- _SET TASK_: Please output the entries below word for word, changing nothing.

──────── RECORDS FOR THE TASK

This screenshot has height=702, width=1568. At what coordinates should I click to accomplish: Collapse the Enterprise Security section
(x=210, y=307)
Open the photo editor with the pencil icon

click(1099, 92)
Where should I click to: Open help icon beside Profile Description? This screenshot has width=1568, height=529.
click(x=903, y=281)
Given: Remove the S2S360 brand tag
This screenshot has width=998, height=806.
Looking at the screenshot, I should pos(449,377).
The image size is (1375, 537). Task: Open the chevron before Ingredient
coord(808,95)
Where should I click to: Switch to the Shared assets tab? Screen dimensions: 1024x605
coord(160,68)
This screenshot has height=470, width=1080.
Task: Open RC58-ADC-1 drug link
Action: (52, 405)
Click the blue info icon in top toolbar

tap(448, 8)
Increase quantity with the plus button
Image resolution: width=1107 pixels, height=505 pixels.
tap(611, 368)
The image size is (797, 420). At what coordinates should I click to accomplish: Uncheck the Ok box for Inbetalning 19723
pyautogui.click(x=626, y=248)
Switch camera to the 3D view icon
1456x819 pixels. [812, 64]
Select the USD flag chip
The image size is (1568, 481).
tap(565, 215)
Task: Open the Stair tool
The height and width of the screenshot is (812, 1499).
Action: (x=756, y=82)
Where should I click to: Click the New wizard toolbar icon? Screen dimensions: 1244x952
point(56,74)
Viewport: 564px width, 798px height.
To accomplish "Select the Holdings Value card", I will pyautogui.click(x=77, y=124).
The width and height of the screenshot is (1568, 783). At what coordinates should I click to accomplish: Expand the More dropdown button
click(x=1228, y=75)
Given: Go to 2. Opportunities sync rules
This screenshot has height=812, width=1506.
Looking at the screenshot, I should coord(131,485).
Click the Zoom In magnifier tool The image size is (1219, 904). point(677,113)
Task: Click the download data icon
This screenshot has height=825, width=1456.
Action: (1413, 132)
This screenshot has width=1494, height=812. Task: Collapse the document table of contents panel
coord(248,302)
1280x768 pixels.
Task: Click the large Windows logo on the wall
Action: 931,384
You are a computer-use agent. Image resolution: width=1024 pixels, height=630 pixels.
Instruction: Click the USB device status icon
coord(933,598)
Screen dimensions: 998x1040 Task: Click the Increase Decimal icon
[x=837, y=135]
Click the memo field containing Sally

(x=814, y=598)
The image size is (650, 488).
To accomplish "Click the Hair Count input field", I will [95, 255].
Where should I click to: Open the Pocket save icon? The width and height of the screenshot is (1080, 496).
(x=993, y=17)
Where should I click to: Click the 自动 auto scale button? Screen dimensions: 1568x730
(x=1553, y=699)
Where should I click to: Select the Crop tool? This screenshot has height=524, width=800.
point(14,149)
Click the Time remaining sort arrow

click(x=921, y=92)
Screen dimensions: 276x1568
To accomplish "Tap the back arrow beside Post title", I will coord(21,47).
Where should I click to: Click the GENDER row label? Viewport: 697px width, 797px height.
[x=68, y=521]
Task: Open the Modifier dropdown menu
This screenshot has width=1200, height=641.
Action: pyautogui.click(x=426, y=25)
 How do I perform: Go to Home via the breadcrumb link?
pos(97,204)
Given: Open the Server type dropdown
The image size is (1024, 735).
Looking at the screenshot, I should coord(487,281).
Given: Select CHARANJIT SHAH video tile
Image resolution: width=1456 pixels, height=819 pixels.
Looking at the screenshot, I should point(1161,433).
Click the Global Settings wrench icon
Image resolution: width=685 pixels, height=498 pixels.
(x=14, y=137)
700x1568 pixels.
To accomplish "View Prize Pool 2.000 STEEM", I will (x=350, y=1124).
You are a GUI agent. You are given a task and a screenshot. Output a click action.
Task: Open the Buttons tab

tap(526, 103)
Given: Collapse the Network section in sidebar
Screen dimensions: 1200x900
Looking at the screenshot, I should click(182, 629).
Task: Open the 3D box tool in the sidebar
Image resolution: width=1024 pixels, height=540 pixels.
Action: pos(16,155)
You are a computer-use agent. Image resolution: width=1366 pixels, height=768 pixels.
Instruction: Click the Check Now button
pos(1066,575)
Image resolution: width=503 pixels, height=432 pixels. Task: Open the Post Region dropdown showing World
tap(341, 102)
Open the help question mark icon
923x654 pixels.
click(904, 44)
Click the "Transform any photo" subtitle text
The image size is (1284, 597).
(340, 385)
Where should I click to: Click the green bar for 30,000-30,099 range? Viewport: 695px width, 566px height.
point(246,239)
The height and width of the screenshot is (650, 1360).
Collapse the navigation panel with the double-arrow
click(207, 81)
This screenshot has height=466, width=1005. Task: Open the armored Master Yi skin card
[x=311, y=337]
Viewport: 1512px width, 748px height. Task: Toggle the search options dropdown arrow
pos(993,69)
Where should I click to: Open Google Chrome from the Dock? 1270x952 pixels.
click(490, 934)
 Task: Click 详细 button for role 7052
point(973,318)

────────────────

- _EXPECTED ANSWER_:
This screenshot has height=702, width=1568. At what coordinates should I click to accomplish: Collapse the Enterprise Security section
(x=210, y=307)
Open the photo editor with the pencil icon

click(1099, 92)
Where should I click to: Open help icon beside Profile Description? This screenshot has width=1568, height=529.
click(x=903, y=281)
Given: Remove the S2S360 brand tag
This screenshot has width=998, height=806.
Looking at the screenshot, I should pos(449,377).
The image size is (1375, 537). Task: Open the chevron before Ingredient
coord(808,95)
Where should I click to: Switch to the Shared assets tab? Screen dimensions: 1024x605
coord(160,68)
This screenshot has height=470, width=1080.
Task: Open RC58-ADC-1 drug link
Action: (52, 405)
Click the blue info icon in top toolbar

tap(448, 8)
Increase quantity with the plus button
Image resolution: width=1107 pixels, height=505 pixels.
tap(611, 368)
The image size is (797, 420). At what coordinates should I click to accomplish: Uncheck the Ok box for Inbetalning 19723
pyautogui.click(x=626, y=248)
Switch camera to the 3D view icon
1456x819 pixels. [812, 64]
Select the USD flag chip
The image size is (1568, 481).
tap(565, 215)
Task: Open the Stair tool
The height and width of the screenshot is (812, 1499).
Action: (x=756, y=82)
Where should I click to: Click the New wizard toolbar icon? Screen dimensions: 1244x952
point(56,74)
Viewport: 564px width, 798px height.
To accomplish "Select the Holdings Value card", I will pyautogui.click(x=77, y=124).
The width and height of the screenshot is (1568, 783). At what coordinates should I click to accomplish: Expand the More dropdown button
click(x=1228, y=75)
Given: Go to 2. Opportunities sync rules
This screenshot has height=812, width=1506.
Looking at the screenshot, I should coord(131,485).
Click the Zoom In magnifier tool The image size is (1219, 904). point(677,113)
Task: Click the download data icon
This screenshot has height=825, width=1456.
Action: (1413, 132)
This screenshot has width=1494, height=812. Task: Collapse the document table of contents panel
coord(248,302)
1280x768 pixels.
Task: Click the large Windows logo on the wall
Action: 931,384
You are a computer-use agent. Image resolution: width=1024 pixels, height=630 pixels.
Instruction: Click the USB device status icon
coord(933,598)
Screen dimensions: 998x1040 Task: Click the Increase Decimal icon
[x=837, y=135]
Click the memo field containing Sally

(x=814, y=598)
The image size is (650, 488).
To accomplish "Click the Hair Count input field", I will [95, 255].
Where should I click to: Open the Pocket save icon? The width and height of the screenshot is (1080, 496).
(x=993, y=17)
Where should I click to: Click the 自动 auto scale button? Screen dimensions: 1568x730
(x=1553, y=699)
Where should I click to: Select the Crop tool? This screenshot has height=524, width=800.
point(14,149)
Click the Time remaining sort arrow

click(x=921, y=92)
Screen dimensions: 276x1568
To accomplish "Tap the back arrow beside Post title", I will coord(21,47).
Where should I click to: Click the GENDER row label? Viewport: 697px width, 797px height.
[x=68, y=521]
Task: Open the Modifier dropdown menu
This screenshot has width=1200, height=641.
Action: pyautogui.click(x=426, y=25)
 How do I perform: Go to Home via the breadcrumb link?
pos(97,204)
Given: Open the Server type dropdown
The image size is (1024, 735).
Looking at the screenshot, I should coord(487,281).
Given: Select CHARANJIT SHAH video tile
Image resolution: width=1456 pixels, height=819 pixels.
Looking at the screenshot, I should point(1161,433).
Click the Global Settings wrench icon
Image resolution: width=685 pixels, height=498 pixels.
(x=14, y=137)
700x1568 pixels.
To accomplish "View Prize Pool 2.000 STEEM", I will (x=350, y=1124).
You are a GUI agent. You are given a task and a screenshot. Output a click action.
Task: Open the Buttons tab

tap(526, 103)
Given: Collapse the Network section in sidebar
Screen dimensions: 1200x900
Looking at the screenshot, I should click(182, 629).
Task: Open the 3D box tool in the sidebar
Image resolution: width=1024 pixels, height=540 pixels.
Action: pos(16,155)
You are a computer-use agent. Image resolution: width=1366 pixels, height=768 pixels.
Instruction: Click the Check Now button
pos(1066,575)
Image resolution: width=503 pixels, height=432 pixels. Task: Open the Post Region dropdown showing World
tap(341, 102)
Open the help question mark icon
923x654 pixels.
click(904, 44)
Click the "Transform any photo" subtitle text
The image size is (1284, 597).
(340, 385)
Where should I click to: Click the green bar for 30,000-30,099 range? Viewport: 695px width, 566px height.
point(246,239)
The height and width of the screenshot is (650, 1360).
Collapse the navigation panel with the double-arrow
click(207, 81)
This screenshot has height=466, width=1005. Task: Open the armored Master Yi skin card
[x=311, y=337]
Viewport: 1512px width, 748px height. Task: Toggle the search options dropdown arrow
pos(993,69)
Where should I click to: Open Google Chrome from the Dock? 1270x952 pixels.
click(490, 934)
 Task: Click 详细 button for role 7052
point(973,318)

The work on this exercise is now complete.